3. Slugs and Snails:

  • Symptoms: Irregular holes in leaves, often with a shiny slime trail.
  • Prevention and Treatment: Use slug traps, barriers, or organic slug pellets. Hand-picking slugs and snails can also be effective.

4. Root Rot:

  • Symptoms: Wilting, yellowing leaves, and stunted growth, often caused by waterlogged soil.
  • Prevention and Treatment: Ensure well-draining soil and avoid overwatering. If root rot occurs, improve drainage and remove affected plants to prevent the spread.

General Tips for Healthy Nasturtiums

  • Watering: Water at the base of the plants to keep foliage dry and reduce the risk of fungal diseases.
  • Soil: Plant nasturtiums in well-drained soil and avoid overly rich soil, which can lead to excessive foliage growth at the expense of flowers.
  • Spacing: Provide adequate spacing between plants to ensure good air circulation and reduce the risk of disease.

By monitoring your nasturtiums regularly and addressing problems promptly, you can enjoy healthy, thriving plants throughout the growing season.

Growing Nasturtiums in Pots

Nasturtiums are well-suited for container gardening. Choose a pot with good drainage, fill it with well-draining soil, and place it in a sunny spot. Water regularly but avoid overwatering, as nasturtiums prefer slightly dry conditions.

How to Train Nasturtiums to Climb

To train nasturtiums to climb, provide a trellis or support structure. Gently tie the stems to the support with garden twine, guiding them as they grow. Regularly check and adjust the ties to ensure the stems are not damaged.

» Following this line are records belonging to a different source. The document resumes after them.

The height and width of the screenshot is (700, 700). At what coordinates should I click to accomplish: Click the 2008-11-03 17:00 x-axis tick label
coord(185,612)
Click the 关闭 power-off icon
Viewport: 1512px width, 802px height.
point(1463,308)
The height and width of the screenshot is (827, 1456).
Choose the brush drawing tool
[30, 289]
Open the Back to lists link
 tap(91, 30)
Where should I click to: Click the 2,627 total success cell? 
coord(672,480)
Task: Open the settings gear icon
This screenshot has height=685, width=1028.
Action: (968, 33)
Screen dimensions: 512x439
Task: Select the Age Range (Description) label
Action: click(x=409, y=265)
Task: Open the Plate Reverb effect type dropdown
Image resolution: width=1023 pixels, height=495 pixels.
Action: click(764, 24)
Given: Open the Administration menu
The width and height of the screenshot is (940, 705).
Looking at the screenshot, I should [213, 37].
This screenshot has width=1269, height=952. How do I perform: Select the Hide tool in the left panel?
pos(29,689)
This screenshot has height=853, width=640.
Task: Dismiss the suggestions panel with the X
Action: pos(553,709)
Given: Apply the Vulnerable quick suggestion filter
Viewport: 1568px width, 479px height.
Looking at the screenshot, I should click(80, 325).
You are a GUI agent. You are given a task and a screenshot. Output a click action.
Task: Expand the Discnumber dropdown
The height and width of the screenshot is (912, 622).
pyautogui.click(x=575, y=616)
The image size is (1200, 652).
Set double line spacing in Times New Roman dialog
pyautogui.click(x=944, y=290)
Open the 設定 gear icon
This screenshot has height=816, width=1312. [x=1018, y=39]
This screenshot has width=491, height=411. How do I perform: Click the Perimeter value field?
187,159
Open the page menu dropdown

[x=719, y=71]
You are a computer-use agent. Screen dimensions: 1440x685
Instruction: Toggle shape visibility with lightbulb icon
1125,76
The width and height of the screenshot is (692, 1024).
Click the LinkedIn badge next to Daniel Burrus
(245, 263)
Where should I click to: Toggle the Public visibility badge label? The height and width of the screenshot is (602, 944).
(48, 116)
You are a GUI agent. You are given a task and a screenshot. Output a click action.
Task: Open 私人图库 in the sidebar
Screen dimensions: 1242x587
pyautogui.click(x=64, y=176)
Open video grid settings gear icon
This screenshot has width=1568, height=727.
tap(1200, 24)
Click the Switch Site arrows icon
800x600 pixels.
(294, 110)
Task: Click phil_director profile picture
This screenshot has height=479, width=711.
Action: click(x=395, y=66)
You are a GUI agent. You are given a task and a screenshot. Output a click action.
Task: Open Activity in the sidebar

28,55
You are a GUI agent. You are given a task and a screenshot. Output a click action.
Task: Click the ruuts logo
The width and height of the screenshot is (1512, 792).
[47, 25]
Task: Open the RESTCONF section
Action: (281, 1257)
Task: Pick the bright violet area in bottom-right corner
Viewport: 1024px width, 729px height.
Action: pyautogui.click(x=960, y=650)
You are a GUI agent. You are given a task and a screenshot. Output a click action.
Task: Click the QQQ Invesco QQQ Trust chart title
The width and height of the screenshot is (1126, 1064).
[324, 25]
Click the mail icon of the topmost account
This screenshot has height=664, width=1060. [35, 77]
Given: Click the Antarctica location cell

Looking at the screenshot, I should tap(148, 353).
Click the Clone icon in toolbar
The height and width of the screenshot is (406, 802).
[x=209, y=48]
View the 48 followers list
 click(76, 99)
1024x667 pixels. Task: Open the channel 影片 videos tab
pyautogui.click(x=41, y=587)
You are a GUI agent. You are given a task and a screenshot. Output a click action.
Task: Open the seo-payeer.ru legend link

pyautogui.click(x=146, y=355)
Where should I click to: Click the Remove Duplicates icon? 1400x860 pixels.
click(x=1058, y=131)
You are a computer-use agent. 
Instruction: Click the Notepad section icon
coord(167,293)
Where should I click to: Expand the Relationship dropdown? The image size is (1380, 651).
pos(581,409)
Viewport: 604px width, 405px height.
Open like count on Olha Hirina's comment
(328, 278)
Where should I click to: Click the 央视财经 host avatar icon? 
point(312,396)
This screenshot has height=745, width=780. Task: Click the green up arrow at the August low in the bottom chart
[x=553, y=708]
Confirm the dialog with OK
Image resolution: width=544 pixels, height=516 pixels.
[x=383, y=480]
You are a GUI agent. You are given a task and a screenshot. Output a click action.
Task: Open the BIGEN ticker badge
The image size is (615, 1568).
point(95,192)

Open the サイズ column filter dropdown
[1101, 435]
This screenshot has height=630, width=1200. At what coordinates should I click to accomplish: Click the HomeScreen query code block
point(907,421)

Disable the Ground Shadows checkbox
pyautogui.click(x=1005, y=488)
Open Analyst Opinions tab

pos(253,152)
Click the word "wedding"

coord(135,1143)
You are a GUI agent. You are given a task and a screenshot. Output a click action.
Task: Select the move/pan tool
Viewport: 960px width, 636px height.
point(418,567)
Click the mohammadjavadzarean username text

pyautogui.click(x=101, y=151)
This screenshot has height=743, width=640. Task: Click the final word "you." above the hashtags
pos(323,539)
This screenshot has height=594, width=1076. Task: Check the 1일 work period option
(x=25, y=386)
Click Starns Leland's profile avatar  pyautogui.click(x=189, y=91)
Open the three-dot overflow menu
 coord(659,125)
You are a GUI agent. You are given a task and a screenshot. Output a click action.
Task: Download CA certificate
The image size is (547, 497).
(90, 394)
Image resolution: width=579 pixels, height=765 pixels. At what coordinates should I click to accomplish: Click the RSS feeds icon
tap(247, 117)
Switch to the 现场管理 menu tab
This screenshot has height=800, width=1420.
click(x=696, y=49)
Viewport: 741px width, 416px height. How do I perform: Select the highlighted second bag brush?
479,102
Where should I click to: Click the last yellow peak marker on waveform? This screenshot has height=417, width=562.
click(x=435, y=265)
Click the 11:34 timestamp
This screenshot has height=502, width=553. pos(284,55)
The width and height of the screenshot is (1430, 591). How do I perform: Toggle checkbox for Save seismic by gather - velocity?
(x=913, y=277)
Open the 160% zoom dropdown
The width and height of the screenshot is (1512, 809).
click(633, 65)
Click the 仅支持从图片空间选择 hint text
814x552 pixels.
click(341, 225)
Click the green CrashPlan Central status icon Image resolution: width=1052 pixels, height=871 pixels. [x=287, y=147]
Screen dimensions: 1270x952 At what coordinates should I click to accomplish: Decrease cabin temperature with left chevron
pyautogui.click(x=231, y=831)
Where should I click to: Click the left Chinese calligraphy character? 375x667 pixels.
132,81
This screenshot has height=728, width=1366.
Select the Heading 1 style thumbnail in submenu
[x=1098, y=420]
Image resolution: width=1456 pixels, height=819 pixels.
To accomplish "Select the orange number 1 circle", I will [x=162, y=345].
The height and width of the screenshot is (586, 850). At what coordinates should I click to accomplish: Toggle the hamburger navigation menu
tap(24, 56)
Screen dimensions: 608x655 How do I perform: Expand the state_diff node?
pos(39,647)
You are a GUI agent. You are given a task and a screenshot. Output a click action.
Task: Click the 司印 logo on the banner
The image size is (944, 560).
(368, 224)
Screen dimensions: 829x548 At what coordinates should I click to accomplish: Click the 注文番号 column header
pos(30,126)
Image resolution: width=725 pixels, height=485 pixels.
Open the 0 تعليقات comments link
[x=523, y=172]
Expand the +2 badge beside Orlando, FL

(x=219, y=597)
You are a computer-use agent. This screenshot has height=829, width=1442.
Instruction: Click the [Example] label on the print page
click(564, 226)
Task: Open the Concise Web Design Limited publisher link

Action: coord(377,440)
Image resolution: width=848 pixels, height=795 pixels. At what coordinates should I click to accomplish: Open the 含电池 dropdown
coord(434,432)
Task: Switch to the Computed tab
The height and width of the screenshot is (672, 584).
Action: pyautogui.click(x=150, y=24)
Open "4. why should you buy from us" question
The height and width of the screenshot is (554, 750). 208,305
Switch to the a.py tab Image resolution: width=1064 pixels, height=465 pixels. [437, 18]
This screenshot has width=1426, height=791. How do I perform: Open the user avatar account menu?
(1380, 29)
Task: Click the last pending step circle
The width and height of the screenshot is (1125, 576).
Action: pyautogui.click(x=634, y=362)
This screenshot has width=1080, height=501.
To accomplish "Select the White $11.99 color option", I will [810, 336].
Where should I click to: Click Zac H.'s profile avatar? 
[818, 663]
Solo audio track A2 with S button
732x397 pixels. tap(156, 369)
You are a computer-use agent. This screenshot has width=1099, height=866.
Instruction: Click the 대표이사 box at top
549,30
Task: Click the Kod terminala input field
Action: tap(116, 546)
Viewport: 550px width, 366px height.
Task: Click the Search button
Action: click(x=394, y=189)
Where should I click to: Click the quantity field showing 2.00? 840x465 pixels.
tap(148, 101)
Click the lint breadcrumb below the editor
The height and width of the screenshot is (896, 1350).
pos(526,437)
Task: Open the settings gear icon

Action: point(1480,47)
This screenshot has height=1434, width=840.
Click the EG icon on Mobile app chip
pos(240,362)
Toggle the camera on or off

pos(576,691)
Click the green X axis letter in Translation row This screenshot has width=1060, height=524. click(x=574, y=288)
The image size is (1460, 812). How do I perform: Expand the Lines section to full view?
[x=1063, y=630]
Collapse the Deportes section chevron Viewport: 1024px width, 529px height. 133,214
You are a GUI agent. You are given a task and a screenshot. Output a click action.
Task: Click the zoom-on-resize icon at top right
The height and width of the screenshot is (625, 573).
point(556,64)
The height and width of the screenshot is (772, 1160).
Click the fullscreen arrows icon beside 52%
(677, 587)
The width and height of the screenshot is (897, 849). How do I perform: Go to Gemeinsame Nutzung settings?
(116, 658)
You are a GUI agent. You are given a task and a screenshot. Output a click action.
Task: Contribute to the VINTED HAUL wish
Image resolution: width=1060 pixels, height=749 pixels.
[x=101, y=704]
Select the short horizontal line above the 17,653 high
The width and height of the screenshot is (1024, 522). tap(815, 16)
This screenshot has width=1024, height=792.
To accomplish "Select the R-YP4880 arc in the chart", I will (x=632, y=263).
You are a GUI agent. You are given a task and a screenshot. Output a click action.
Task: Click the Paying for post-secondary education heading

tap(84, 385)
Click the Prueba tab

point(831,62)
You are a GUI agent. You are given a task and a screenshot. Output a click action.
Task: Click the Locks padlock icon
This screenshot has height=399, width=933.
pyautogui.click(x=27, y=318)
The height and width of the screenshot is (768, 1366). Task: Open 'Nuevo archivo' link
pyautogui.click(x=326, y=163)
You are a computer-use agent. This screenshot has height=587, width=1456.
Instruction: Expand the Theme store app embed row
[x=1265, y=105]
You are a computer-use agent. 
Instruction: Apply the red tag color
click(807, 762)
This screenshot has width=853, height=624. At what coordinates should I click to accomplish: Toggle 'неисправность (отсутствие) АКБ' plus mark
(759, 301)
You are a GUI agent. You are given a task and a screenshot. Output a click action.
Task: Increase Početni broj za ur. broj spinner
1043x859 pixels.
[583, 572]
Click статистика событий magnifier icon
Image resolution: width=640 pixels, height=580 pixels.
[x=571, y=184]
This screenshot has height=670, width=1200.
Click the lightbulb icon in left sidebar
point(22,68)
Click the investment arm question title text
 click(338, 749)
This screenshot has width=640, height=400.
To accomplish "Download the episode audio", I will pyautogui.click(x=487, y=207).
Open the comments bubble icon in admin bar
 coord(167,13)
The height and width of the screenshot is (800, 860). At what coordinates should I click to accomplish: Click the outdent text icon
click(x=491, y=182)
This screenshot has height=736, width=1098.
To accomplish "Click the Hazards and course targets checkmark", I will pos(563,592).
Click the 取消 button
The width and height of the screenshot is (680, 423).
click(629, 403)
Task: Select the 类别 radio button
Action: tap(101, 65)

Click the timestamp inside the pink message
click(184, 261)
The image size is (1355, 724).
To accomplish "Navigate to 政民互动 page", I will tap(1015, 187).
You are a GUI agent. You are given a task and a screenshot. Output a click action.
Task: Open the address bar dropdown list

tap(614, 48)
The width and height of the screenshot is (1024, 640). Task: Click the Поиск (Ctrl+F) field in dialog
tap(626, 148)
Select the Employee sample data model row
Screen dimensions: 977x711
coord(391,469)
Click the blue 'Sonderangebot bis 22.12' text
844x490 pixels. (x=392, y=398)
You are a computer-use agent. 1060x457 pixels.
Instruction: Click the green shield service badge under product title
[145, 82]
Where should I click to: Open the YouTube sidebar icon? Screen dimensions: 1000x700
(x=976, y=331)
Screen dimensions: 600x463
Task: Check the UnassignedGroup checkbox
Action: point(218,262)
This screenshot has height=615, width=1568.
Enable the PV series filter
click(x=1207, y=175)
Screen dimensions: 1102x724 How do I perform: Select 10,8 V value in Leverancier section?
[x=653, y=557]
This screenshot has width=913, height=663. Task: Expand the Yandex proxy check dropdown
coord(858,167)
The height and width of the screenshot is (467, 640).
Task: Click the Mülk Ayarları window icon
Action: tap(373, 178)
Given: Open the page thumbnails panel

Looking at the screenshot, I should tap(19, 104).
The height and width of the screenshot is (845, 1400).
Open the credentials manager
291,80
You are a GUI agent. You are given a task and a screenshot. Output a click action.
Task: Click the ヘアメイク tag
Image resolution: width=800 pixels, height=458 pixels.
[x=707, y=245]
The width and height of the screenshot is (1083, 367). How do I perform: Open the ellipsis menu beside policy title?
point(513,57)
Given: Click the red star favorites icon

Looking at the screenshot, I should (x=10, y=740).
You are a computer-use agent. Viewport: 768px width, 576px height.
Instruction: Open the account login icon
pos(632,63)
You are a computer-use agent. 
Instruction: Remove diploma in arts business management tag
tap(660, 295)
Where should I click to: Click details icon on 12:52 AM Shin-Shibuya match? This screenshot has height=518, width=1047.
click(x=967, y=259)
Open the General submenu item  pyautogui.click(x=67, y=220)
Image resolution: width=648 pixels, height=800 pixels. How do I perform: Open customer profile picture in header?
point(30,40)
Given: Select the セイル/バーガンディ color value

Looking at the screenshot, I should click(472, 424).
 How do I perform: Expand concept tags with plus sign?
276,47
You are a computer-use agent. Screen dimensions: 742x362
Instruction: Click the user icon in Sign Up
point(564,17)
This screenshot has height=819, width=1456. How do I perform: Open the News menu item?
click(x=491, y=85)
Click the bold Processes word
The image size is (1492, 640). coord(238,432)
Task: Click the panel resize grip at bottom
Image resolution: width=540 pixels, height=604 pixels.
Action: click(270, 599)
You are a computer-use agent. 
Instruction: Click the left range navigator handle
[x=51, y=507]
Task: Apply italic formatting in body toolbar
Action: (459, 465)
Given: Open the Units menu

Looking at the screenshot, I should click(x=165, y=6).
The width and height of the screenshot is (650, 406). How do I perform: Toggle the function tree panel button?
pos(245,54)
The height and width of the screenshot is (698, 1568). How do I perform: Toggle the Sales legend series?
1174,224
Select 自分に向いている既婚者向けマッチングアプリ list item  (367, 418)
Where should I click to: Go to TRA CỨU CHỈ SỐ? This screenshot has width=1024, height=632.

When Do Nasturtiums Flower

Nasturtiums typically flower from late spring to early autumn. The exact timing can vary depending on the planting time and climate. Regular deadheading can encourage continuous blooming.

Do Nasturtiums Come Back Every Year

Do Nasturtiums Self Seed

Nasturtiums are annuals, but they often self-seed. If you leave the spent flowers on the plant, they will produce seeds that drop to the ground and germinate the following spring, ensuring a new generation of plants each year.

Growing nasturtiums from seeds is a rewarding experience that adds beauty and functionality to your garden. With the right care and attention, you can enjoy these delightful plants year after year.


Growing nasturtiums from seeds is a straightforward and rewarding endeavour that adds vibrant colour and edible beauty to any garden. By understanding the different types of nasturtiums, their planting requirements in Australia, and how to care for them, you can enjoy a bountiful display of flowers throughout the growing season.

Whether you're growing them in pots, training them to climb, or using them as companion plants in your vegetable garden, nasturtiums are versatile and beneficial. With their ability to self-seed, you can look forward to their cheerful blooms year after year, making them a delightful addition to your gardening repertoire.